Publié sur L'Homme Qui Lit
Qu'il est difficile et douloureusement unique d'accompagner un parent dans la maladie, la perte d'autonomie puis la mort. C'est encore plus difficile dans une famille protéiforme, ou deux femmes ont partagé la vie d'un homme, et où deux fratries se disputent depuis, souvent sans grande sympathie, les faveurs paternelles.
C'est pourtant le dernier né de cet homme, deuxième enfant des amours illégitimes, qui veillera sur lui, l'accompagnera au quotidien et vivra à ses côtés la perte d'autonomie et, pourrait-on dire, l'arrivée des problèmes. Alors que les enfants légitimes passent en coup de vent, donneurs d'ordres, moralistes mais distants, c'est à ce jeune homme terminant de longues études de s'occuper de ce père qui a l'âge d'être son grand-père.
Le quotidien de cet homme qui fut un professeur de médecine passionné, empathique et profondément humain, catholique de gauche, le ramène à des préoccupations plus terre à terre : essayer de se distraire, tenter de communiquer quand la maladie neurodégénérative rend tout si difficile, se mouvoir, s'alimenter, éliminer, et tenter de rester jusqu'au bout un père, un homme digne.
Ce livre, c'est avant tout l'amour d'un fils pour son père mourant, un roman qu'on lit comme un récit, celui de la découverte de ces gestes, de ces soins qu'il faut parfois faire à la place des professionnels.

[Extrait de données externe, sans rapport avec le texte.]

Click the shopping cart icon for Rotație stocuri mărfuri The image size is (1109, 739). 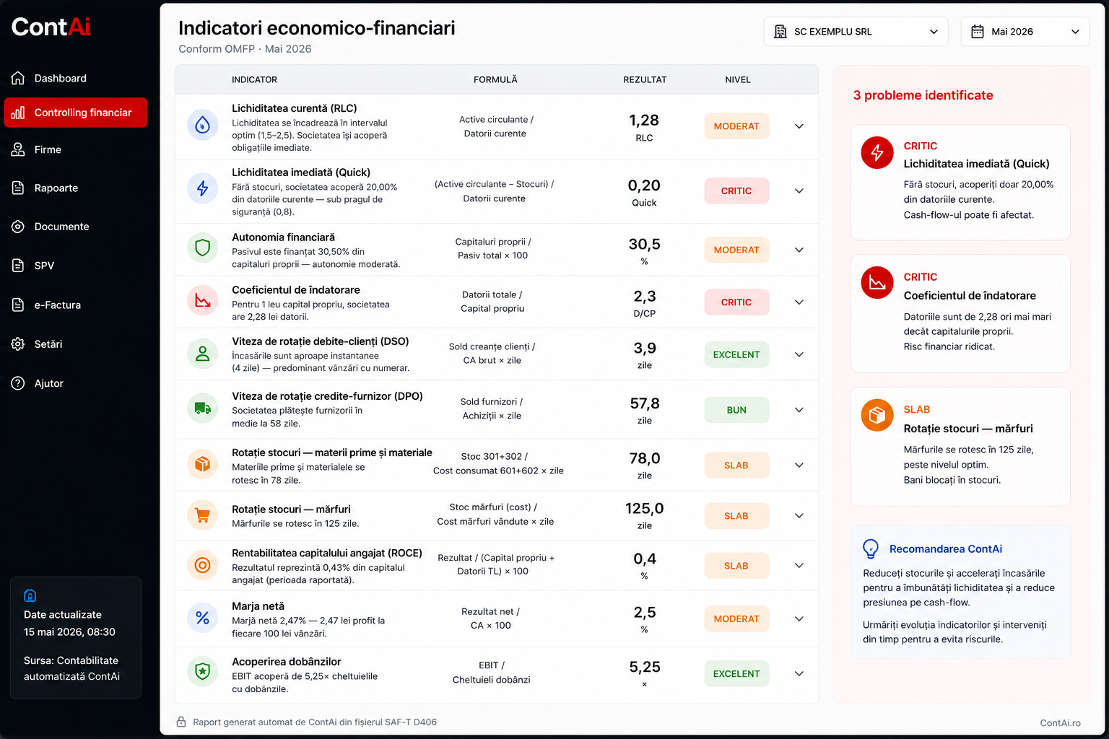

La fatigue, la culpabilité, parfois les regrets, les émotions se bousculent dans ce livre à la justesse impressionnante, qui m'ont ramené deux ans en arrière lorsque, dans une famille heureusement unie, j'accompagnais ma mère dans une situation parfaitement similaire. Un témoignage qui chamboule par sa sincérité et son absence de bons sentiments, félicitations pour ce premier roman.
Ici-bas de Pierre Guerci a paru le 14 janvier 2021 aux éditions Gallimard.